Approach and Results
This was a retrospective, longitudinal study using national data of U.S. veterans with cirrhosis at 128 medical centers, including patients with cirrhosis with incident AF, from January 1, 2012 to December 31, 2017 followed through December 31, 2018. To assess the effects of AC on outcomes, we applied propensity score (PS) matching and marginal structural models (MSMs) to account for confounding by indication and time‐dependent confounding. The final cohort included 2,694 veterans with cirrhosis with AF (n = 1,694 and n = 704 in the warfarin and DOAC cohorts after PS matching, respectively) with a median of 4.6 years of follow‐up.

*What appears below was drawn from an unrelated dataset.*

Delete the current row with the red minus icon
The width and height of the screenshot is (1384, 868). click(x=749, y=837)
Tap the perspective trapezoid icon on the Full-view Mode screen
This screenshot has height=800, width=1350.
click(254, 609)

All‐cause mortality was lower with warfarin versus no AC (PS matched: hazard ratio [HR], 0.65; 95% confidence interval [CI], 0.55‐0.76; MSM models: HR, 0.54; 95% CI, 0.40‐0.73) and DOACs versus no AC (PS matched: HR, 0.68; 95% CI, 0.50‐0.93; MSM models: HR, 0.50; 95% CI, 0.31‐0.81). In MSM models, warfarin (HR, 0.29; 95% CI, 0.09‐0.90) and DOACs (HR, 0.23; 95% CI, 0.07‐0.79) were associated with reduced ischemic stroke. In secondary analyses, bleeding was lower with DOACs compared to warfarin (HR, 0.49; 95% CI, 0.26‐0.94).
Conclusions
Warfarin and DOACs were associated with reduced all‐cause mortality. Warfarin was associated with more bleeding compared to no AC. DOACs had a lower incidence of bleeding compared to warfarin in exploratory analyses. Future studies should prospectively investigate these observed associations.